> **Your goal**: Nothing in the data may be altered; the answer is a verbatim copy of it.

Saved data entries
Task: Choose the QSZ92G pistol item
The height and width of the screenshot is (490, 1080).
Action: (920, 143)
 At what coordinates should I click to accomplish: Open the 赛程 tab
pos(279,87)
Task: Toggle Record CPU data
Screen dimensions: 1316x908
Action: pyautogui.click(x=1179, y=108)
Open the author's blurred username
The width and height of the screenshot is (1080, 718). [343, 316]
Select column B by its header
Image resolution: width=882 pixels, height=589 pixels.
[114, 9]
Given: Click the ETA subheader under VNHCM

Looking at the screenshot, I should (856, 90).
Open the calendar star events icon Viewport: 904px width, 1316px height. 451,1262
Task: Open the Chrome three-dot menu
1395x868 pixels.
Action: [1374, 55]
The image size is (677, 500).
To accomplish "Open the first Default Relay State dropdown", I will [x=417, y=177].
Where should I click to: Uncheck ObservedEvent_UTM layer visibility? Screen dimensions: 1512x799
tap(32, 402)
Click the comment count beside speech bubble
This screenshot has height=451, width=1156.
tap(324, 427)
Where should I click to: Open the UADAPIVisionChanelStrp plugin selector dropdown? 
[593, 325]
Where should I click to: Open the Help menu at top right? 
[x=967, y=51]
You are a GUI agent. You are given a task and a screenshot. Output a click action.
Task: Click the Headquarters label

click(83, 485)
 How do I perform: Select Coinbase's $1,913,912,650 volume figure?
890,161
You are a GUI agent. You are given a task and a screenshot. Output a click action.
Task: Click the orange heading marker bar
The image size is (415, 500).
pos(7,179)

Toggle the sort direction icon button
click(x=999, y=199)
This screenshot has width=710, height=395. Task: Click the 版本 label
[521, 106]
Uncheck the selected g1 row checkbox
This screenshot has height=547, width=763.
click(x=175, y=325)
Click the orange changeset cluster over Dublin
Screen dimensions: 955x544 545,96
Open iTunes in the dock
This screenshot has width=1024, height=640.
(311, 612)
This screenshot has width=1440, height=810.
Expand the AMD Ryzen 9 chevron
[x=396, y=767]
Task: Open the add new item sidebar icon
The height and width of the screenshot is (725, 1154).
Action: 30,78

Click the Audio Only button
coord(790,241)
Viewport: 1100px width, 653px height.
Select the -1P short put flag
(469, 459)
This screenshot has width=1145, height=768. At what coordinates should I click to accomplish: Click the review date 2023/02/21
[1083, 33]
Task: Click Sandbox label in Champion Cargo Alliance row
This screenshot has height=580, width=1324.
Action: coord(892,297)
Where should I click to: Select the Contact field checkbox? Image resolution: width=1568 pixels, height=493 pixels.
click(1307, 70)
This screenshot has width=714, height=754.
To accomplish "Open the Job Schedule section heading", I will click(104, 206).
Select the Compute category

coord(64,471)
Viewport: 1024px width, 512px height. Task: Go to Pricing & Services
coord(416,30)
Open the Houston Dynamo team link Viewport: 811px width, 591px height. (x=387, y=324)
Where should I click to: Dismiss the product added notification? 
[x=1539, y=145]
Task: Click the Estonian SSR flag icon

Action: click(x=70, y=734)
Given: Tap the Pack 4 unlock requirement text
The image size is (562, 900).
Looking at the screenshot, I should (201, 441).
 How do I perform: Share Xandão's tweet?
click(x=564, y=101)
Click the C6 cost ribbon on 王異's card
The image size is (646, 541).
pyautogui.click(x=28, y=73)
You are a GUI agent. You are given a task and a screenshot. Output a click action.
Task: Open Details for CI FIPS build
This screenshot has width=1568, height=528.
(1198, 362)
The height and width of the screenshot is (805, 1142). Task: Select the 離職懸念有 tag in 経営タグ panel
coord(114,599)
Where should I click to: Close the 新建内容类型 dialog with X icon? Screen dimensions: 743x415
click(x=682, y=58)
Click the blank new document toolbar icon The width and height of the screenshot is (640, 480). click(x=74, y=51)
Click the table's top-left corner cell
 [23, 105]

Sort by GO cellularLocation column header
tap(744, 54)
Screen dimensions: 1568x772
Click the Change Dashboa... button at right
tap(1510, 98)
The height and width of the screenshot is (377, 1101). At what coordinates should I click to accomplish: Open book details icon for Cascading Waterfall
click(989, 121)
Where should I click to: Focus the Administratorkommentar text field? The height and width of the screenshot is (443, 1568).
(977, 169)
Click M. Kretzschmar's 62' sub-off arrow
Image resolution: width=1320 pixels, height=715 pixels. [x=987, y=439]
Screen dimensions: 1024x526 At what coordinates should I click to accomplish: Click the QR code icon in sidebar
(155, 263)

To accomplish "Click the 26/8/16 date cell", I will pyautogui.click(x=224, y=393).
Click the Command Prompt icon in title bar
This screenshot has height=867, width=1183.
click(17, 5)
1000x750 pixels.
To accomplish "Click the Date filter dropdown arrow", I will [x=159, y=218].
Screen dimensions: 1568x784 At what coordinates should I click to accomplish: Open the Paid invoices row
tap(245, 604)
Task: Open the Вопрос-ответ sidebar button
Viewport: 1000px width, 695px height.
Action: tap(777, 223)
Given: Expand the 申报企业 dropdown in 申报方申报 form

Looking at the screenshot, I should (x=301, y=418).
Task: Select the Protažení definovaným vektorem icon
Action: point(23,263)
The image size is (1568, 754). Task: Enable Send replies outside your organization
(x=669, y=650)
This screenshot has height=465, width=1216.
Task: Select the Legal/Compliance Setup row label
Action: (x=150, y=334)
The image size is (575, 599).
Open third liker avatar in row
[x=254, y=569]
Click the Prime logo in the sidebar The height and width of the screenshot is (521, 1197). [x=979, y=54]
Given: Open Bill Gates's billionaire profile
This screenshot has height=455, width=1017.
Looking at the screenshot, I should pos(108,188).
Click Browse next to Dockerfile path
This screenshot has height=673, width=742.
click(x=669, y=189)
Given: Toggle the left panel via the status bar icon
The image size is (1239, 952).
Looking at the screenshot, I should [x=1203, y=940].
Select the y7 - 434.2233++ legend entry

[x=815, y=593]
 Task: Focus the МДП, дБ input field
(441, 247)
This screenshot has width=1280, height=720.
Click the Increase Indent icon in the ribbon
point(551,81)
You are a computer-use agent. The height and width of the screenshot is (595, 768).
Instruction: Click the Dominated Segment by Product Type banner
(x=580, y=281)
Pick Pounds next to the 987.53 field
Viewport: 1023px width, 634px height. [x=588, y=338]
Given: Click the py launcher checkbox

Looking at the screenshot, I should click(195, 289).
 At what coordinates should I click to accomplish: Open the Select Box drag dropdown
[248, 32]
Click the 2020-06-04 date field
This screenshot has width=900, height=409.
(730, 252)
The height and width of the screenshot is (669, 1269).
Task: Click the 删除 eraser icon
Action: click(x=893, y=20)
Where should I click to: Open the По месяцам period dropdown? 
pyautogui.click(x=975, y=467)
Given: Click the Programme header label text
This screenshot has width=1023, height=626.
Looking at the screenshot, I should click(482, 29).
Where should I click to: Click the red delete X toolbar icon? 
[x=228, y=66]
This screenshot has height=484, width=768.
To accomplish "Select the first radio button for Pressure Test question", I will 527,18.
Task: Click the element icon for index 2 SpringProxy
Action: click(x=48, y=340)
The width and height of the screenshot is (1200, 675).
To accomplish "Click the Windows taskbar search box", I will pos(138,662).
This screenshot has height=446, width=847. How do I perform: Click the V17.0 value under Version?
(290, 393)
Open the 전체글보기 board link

> **Solution to this task**:
Task: Choose the QSZ92G pistol item
The height and width of the screenshot is (490, 1080).
Action: (920, 143)
 At what coordinates should I click to accomplish: Open the 赛程 tab
pos(279,87)
Task: Toggle Record CPU data
Screen dimensions: 1316x908
Action: pyautogui.click(x=1179, y=108)
Open the author's blurred username
The width and height of the screenshot is (1080, 718). [343, 316]
Select column B by its header
Image resolution: width=882 pixels, height=589 pixels.
[114, 9]
Given: Click the ETA subheader under VNHCM

Looking at the screenshot, I should (856, 90).
Open the calendar star events icon Viewport: 904px width, 1316px height. 451,1262
Task: Open the Chrome three-dot menu
1395x868 pixels.
Action: [1374, 55]
The image size is (677, 500).
To accomplish "Open the first Default Relay State dropdown", I will [x=417, y=177].
Where should I click to: Uncheck ObservedEvent_UTM layer visibility? Screen dimensions: 1512x799
tap(32, 402)
Click the comment count beside speech bubble
This screenshot has height=451, width=1156.
tap(324, 427)
Where should I click to: Open the UADAPIVisionChanelStrp plugin selector dropdown? 
[593, 325]
Where should I click to: Open the Help menu at top right? 
[x=967, y=51]
You are a GUI agent. You are given a task and a screenshot. Output a click action.
Task: Click the Headquarters label

click(83, 485)
 How do I perform: Select Coinbase's $1,913,912,650 volume figure?
890,161
You are a GUI agent. You are given a task and a screenshot. Output a click action.
Task: Click the orange heading marker bar
The image size is (415, 500).
pos(7,179)

Toggle the sort direction icon button
click(x=999, y=199)
This screenshot has width=710, height=395. Task: Click the 版本 label
[521, 106]
Uncheck the selected g1 row checkbox
This screenshot has height=547, width=763.
click(x=175, y=325)
Click the orange changeset cluster over Dublin
Screen dimensions: 955x544 545,96
Open iTunes in the dock
This screenshot has width=1024, height=640.
(311, 612)
This screenshot has width=1440, height=810.
Expand the AMD Ryzen 9 chevron
[x=396, y=767]
Task: Open the add new item sidebar icon
The height and width of the screenshot is (725, 1154).
Action: 30,78

Click the Audio Only button
coord(790,241)
Viewport: 1100px width, 653px height.
Select the -1P short put flag
(469, 459)
This screenshot has width=1145, height=768. At what coordinates should I click to accomplish: Click the review date 2023/02/21
[1083, 33]
Task: Click Sandbox label in Champion Cargo Alliance row
This screenshot has height=580, width=1324.
Action: coord(892,297)
Where should I click to: Select the Contact field checkbox? Image resolution: width=1568 pixels, height=493 pixels.
click(1307, 70)
This screenshot has width=714, height=754.
To accomplish "Open the Job Schedule section heading", I will click(104, 206).
Select the Compute category

coord(64,471)
Viewport: 1024px width, 512px height. Task: Go to Pricing & Services
coord(416,30)
Open the Houston Dynamo team link Viewport: 811px width, 591px height. (x=387, y=324)
Where should I click to: Dismiss the product added notification? 
[x=1539, y=145]
Task: Click the Estonian SSR flag icon

Action: click(x=70, y=734)
Given: Tap the Pack 4 unlock requirement text
The image size is (562, 900).
Looking at the screenshot, I should (201, 441).
 How do I perform: Share Xandão's tweet?
click(x=564, y=101)
Click the C6 cost ribbon on 王異's card
The image size is (646, 541).
pyautogui.click(x=28, y=73)
You are a GUI agent. You are given a task and a screenshot. Output a click action.
Task: Open Details for CI FIPS build
This screenshot has width=1568, height=528.
(1198, 362)
The height and width of the screenshot is (805, 1142). Task: Select the 離職懸念有 tag in 経営タグ panel
coord(114,599)
Where should I click to: Close the 新建内容类型 dialog with X icon? Screen dimensions: 743x415
click(x=682, y=58)
Click the blank new document toolbar icon The width and height of the screenshot is (640, 480). click(x=74, y=51)
Click the table's top-left corner cell
 [23, 105]

Sort by GO cellularLocation column header
tap(744, 54)
Screen dimensions: 1568x772
Click the Change Dashboa... button at right
tap(1510, 98)
The height and width of the screenshot is (377, 1101). At what coordinates should I click to accomplish: Open book details icon for Cascading Waterfall
click(989, 121)
Where should I click to: Focus the Administratorkommentar text field? The height and width of the screenshot is (443, 1568).
(977, 169)
Click M. Kretzschmar's 62' sub-off arrow
Image resolution: width=1320 pixels, height=715 pixels. [x=987, y=439]
Screen dimensions: 1024x526 At what coordinates should I click to accomplish: Click the QR code icon in sidebar
(155, 263)

To accomplish "Click the 26/8/16 date cell", I will pyautogui.click(x=224, y=393).
Click the Command Prompt icon in title bar
This screenshot has height=867, width=1183.
click(17, 5)
1000x750 pixels.
To accomplish "Click the Date filter dropdown arrow", I will [x=159, y=218].
Screen dimensions: 1568x784 At what coordinates should I click to accomplish: Open the Paid invoices row
tap(245, 604)
Task: Open the Вопрос-ответ sidebar button
Viewport: 1000px width, 695px height.
Action: tap(777, 223)
Given: Expand the 申报企业 dropdown in 申报方申报 form

Looking at the screenshot, I should (x=301, y=418).
Task: Select the Protažení definovaným vektorem icon
Action: point(23,263)
The image size is (1568, 754). Task: Enable Send replies outside your organization
(x=669, y=650)
This screenshot has height=465, width=1216.
Task: Select the Legal/Compliance Setup row label
Action: (x=150, y=334)
The image size is (575, 599).
Open third liker avatar in row
[x=254, y=569]
Click the Prime logo in the sidebar The height and width of the screenshot is (521, 1197). [x=979, y=54]
Given: Open Bill Gates's billionaire profile
This screenshot has height=455, width=1017.
Looking at the screenshot, I should pos(108,188).
Click Browse next to Dockerfile path
This screenshot has height=673, width=742.
click(x=669, y=189)
Given: Toggle the left panel via the status bar icon
The image size is (1239, 952).
Looking at the screenshot, I should [x=1203, y=940].
Select the y7 - 434.2233++ legend entry

[x=815, y=593]
 Task: Focus the МДП, дБ input field
(441, 247)
This screenshot has width=1280, height=720.
Click the Increase Indent icon in the ribbon
point(551,81)
You are a computer-use agent. The height and width of the screenshot is (595, 768).
Instruction: Click the Dominated Segment by Product Type banner
(x=580, y=281)
Pick Pounds next to the 987.53 field
Viewport: 1023px width, 634px height. [x=588, y=338]
Given: Click the py launcher checkbox

Looking at the screenshot, I should click(195, 289).
 At what coordinates should I click to accomplish: Open the Select Box drag dropdown
[248, 32]
Click the 2020-06-04 date field
This screenshot has width=900, height=409.
(730, 252)
The height and width of the screenshot is (669, 1269).
Task: Click the 删除 eraser icon
Action: click(x=893, y=20)
Where should I click to: Open the По месяцам period dropdown? 
pyautogui.click(x=975, y=467)
Given: Click the Programme header label text
This screenshot has width=1023, height=626.
Looking at the screenshot, I should click(482, 29).
Where should I click to: Click the red delete X toolbar icon? 
[x=228, y=66]
This screenshot has height=484, width=768.
To accomplish "Select the first radio button for Pressure Test question", I will 527,18.
Task: Click the element icon for index 2 SpringProxy
Action: click(x=48, y=340)
The width and height of the screenshot is (1200, 675).
To accomplish "Click the Windows taskbar search box", I will pos(138,662).
This screenshot has height=446, width=847. How do I perform: Click the V17.0 value under Version?
(290, 393)
Open the 전체글보기 board link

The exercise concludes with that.